La indagación del por qué la gente no comete crímenes lo llevó a su obra “The Moral Sense” (“El sentido moral”) de 1993. Desde la perspectiva de un agnóstico, reafirmó la validez de la moralidad en un tiempo permeado de relativismo moral. Las reglas morales, dijo Wilson, son parte de la naturaleza humana: “aunque todas las culturas tienen una ‘disposición a la moralidad’, su práctica es algo que tiene que aprenderse.” Por contribuir indirectamente al deterioro de la familia y de las nociones de responsabilidad individual, el Estado benefactor moderno ha hecho mucho para disminuir la intuición moral natural.

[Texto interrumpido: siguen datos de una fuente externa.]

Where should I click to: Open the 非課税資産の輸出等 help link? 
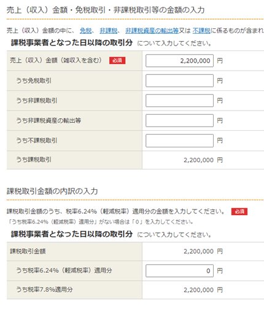point(152,31)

La globalización viene de la mano de la revolución de las comunicaciones. Conlleva una dosis excesiva de imitación alienada de modas y modos extranjeros. ¿Por qué no copiar sus éxitos que resuelven problemas comunes, como la seguridad ciudadana? En 1997 Nueva York era sinónimo de criminalidad rampante. Recuperar las calles que eran reductos de futuros criminales, significó que mejore a la posición 144 entre 189 ciudades con problemas de violencia urbana. Las quejas de los libertarios civiles por el aumento de arrestos policiales se ahogaron por los millones de ciudadanos felices de estar más seguros.
La construcción de cárceles es atribución del gobierno nacional. La seguridad ciudadana es cuestión edil. La moralidad se debe inculcar desde el seno familiar y en las escuelas. ¿No es tiempo de ponerse las pilas?